Munculnya sosok Purbaya di tengah kekacauan itu menghadirkan harapan sekaligus kegelisahan. Sebagai Menteri Keuangan yang dikenal ceplas-ceplos dan blak-blakan, ia menabrak kultur birokrasi yang terbiasa menyembunyikan busuk di balik formalitas. Ucapannya yang lugas sering dianggap kasar, tapi justru di sanalah nilai kejujurannya tampak, ia berbicara apa adanya tentang kebocoran, inefisiensi, dan perilaku menyimpang dalam pengelolaan uang negara, isu yang selama ini disapu di bawah karpet.

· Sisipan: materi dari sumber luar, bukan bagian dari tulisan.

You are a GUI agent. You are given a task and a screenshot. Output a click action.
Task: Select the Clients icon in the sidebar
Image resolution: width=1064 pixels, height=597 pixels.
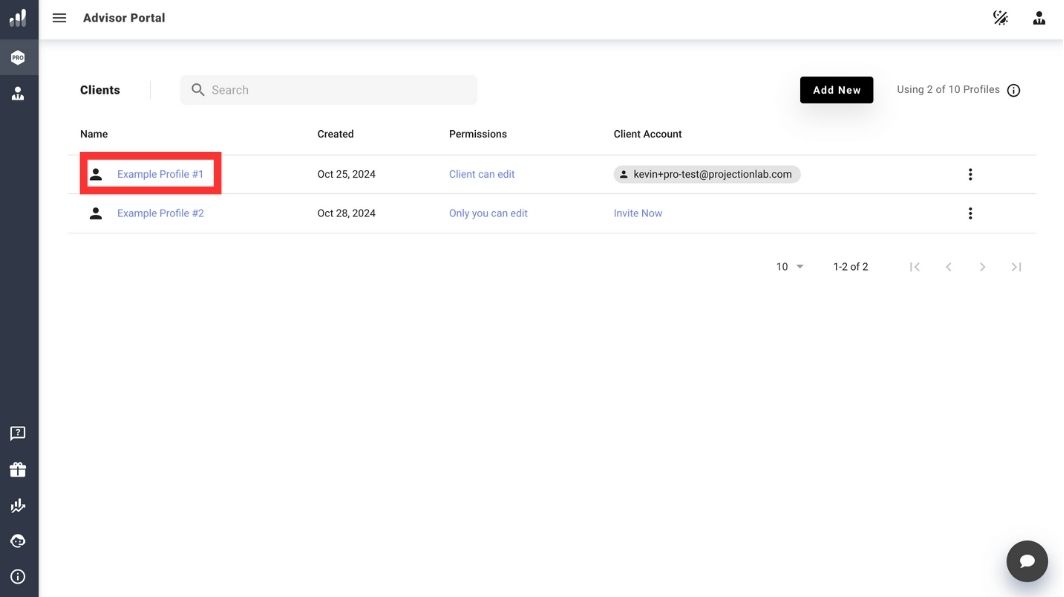(x=16, y=92)
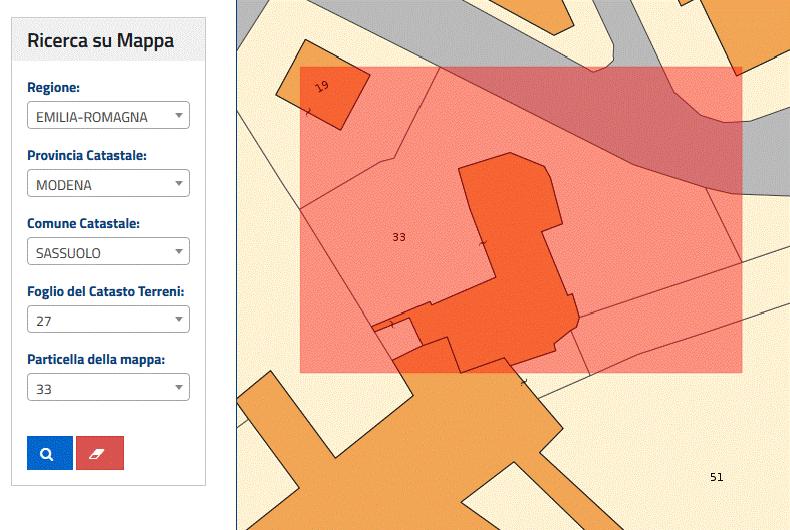Click the Ricerca su Mappa panel header
790x530 pixels.
click(x=108, y=40)
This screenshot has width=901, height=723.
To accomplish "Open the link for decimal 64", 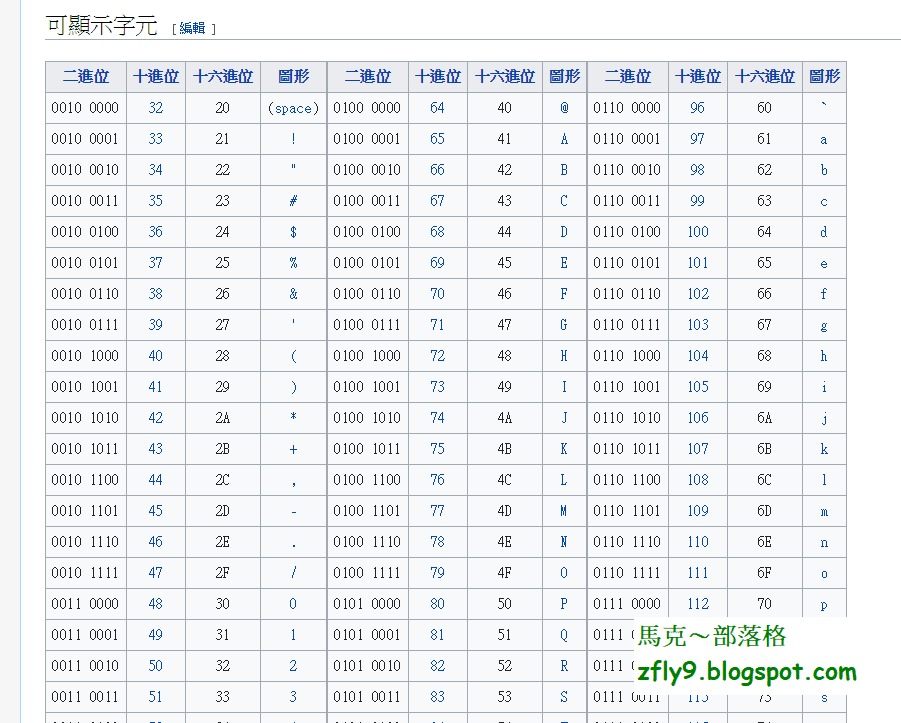I will pos(437,107).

Sayangnya, kejujuran seperti itu jarang disambut tepuk tangan di republik ini. Purbaya justru menghadapi resistensi dari sesama pejabat, dituding pencitraan, tidak etis, bahkan ikut campur urusan kementerian lain. Fenomena ini memperlihatkan penyakit lama bangsa o alergi terhadap kebenaran. Bangsa ini, meminjam istilah sosiolog Robert Bellah, tengah kehilangan moral publik. Ketika pejabat berani berkata jujur, ia dianggap aneh; ketika ia menolak ikut arus, ia dijauhi.
Data Transparency International 2024 mencatat indeks persepsi korupsi Indonesia mandek di angka 34, sama seperti lima tahun sebelumnya. Laporan BPK Semester I 2025 menemukan potensi kerugian negara Rp72 triliun akibat penyimpangan keuangan di pusat dan daerah. Angka itu bukan sekadar statistik; ia menggambarkan betapa sistem fiskal negara masih menjadi ladang bancakan.
Dalam konteks ini, Purbaya bukan hanya menteri; ia simbol perlawanan terhadap banalitas birokrasi yang kehilangan malu. Tapi keberaniannya justru membuatnya terasing, seolah kejujuran kini dianggap cacat moral baru di negeri ini.
Mungkin bangsa ini benar-benar sedang rabun kebenaran: sulit melihat yang benar, tapi mudah percaya pada kebohongan. Ketika semua orang nyaman hidup dalam kepalsuan, berbicara jujur tampak seperti kejahatan.